Kelleher Colin T, Chiu Readman, Shin Heesun, Bosdet Ian E, Krzywinski Martin I, Fjell Chris D, Wilkin Jennifer, Yin Tongming, DiFazio Stephen P, Ali Johar, Asano Jennifer K, Chan Susanna, Cloutier Alison, Girn Noreen, Leach Stephen, Lee Darlene, Mathewson Carrie A, Olson Teika, O'connor Katie, Prabhu Anna-Liisa, Smailus Duane E, Stott Jeffery M, Tsai Miranda, Wye Natasja H, Yang George S, Zhuang Jun, Holt Robert A, Putnam Nicholas H, Vrebalov Julia, Giovannoni James J, Grimwood Jane, Schmutz Jeremy, Rokhsar Daniel, Jones Steven J M, Marra Marco A, Tuskan Gerald A, Bohlmann Jörg, Ellis Brian E, Ritland Kermit, Douglas Carl J, Schein Jacqueline E
Michael Smith Laboratories, University of British Columbia, Vancouver, BC V6T 1Z3, Canada.
Plant J. 2007 Jun;50(6):1063-78. doi: 10.1111/j.1365-313X.2007.03112.x. Epub 2007 May 3.

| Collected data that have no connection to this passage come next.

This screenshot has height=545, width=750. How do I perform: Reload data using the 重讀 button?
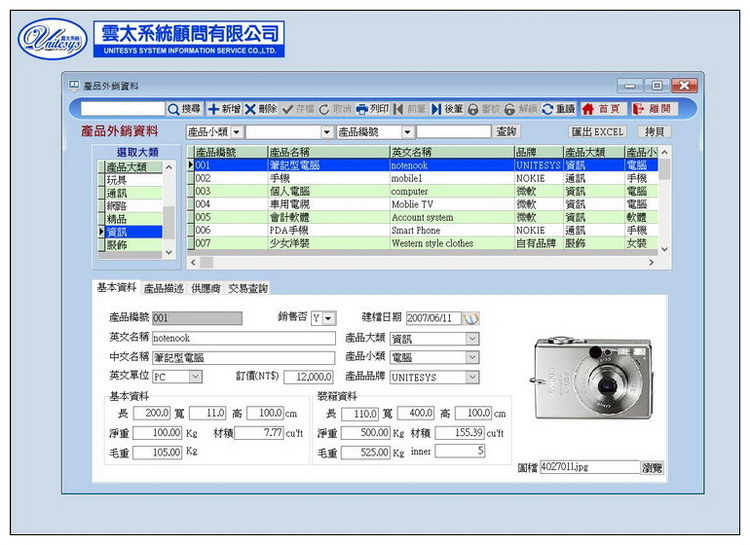point(558,108)
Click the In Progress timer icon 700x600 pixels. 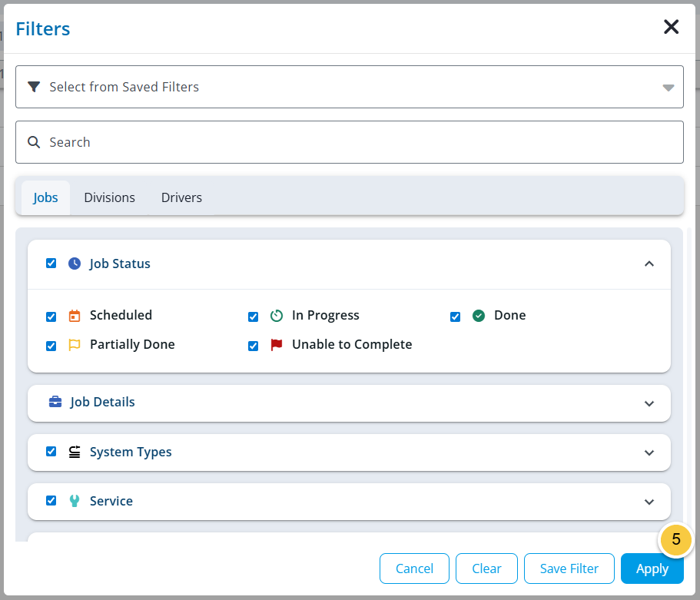tap(277, 315)
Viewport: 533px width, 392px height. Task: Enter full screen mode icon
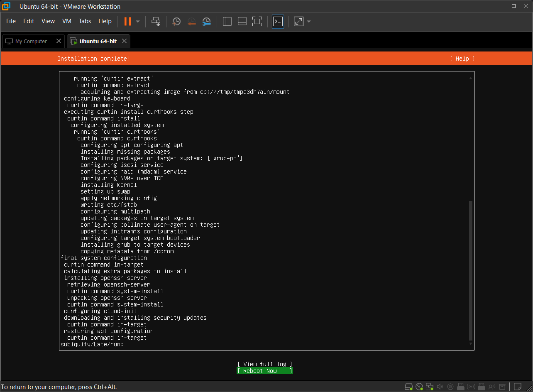click(257, 22)
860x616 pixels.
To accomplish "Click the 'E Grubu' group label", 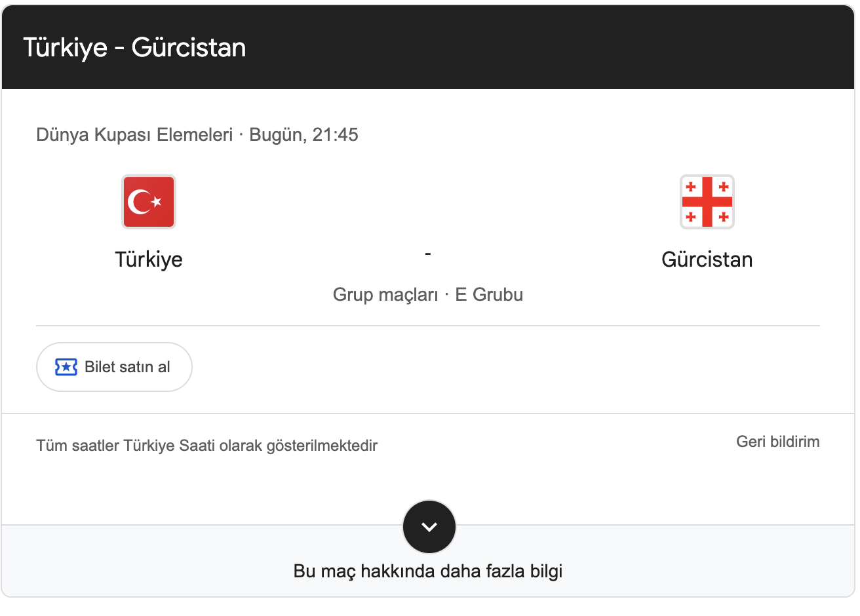I will tap(489, 295).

As part of a larger project to sequence the Populus genome and generate genomic resources for this emerging model tree, we constructed a physical map of the Populus genome, representing one of the few such maps of an undomesticated, highly heterozygous plant species. The physical map, consisting of 2802 contigs, was constructed from fingerprinted bacterial artificial chromosome (BAC) clones. The map represents approximately 9.4-fold coverage of the Populus genome, which has been estimated from the genome sequence assembly to be 485 +/- 10 Mb in size. BAC ends were sequenced to assist long-range assembly of whole-genome shotgun sequence scaffolds and to anchor the physical map to the genome sequence. Simple sequence repeat-based markers were derived from the end sequences and used to initiate integration of the BAC and genetic maps. A total of 2411 physical map contigs, representing 97% of all clones assigned to contigs, were aligned to the sequence assembly (JGI Populus trichocarpa, version 1.0). These alignments represent a total coverage of 384 Mb (79%) of the entire poplar sequence assembly and 295 Mb (96%) of linkage group sequence assemblies. A striking result of the physical map contig alignments to the sequence assembly was the co-localization of multiple contigs across numerous regions of the 19 linkage groups. Targeted sequencing of BAC clones and genetic analysis in a small number of representative regions showed that these co-aligning contigs represent distinct haplotypes in the heterozygous individual sequenced, and revealed the nature of these haplotype sequence differences.
作为对毛果杨基因组进行测序及为这种新兴模式树种生成基因组资源的更大项目的一部分,我们构建了毛果杨基因组的物理图谱,这是未驯化的、高度杂合植物物种中为数不多的此类图谱之一。该物理图谱由2802个重叠群组成,是从经指纹识别的细菌人工染色体(BAC)克隆构建而来。该图谱代表了毛果杨基因组约9.4倍的覆盖率,根据基因组序列组装估计,毛果杨基因组大小为485±10 Mb。对BAC末端进行测序,以协助全基因组鸟枪法序列支架的长距离组装,并将物理图谱锚定到基因组序列上。基于简单序列重复的标记是从末端序列衍生而来,并用于启动BAC图谱和遗传图谱的整合。共有2411个物理图谱重叠群(占所有分配到重叠群的克隆的97%)与序列组装(JGI毛果杨,版本1.0)进行了比对。这些比对代表了整个杨树序列组装384 Mb(79%)和连锁群序列组装295 Mb(96%)的总覆盖率。物理图谱重叠群与序列组装比对的一个显著结果是,在19个连锁群的众多区域中多个重叠群共定位。对BAC克隆进行靶向测序以及在少数代表性区域进行遗传分析表明,这些共比对的重叠群代表了所测序的杂合个体中的不同单倍型,并揭示了这些单倍型序列差异的性质。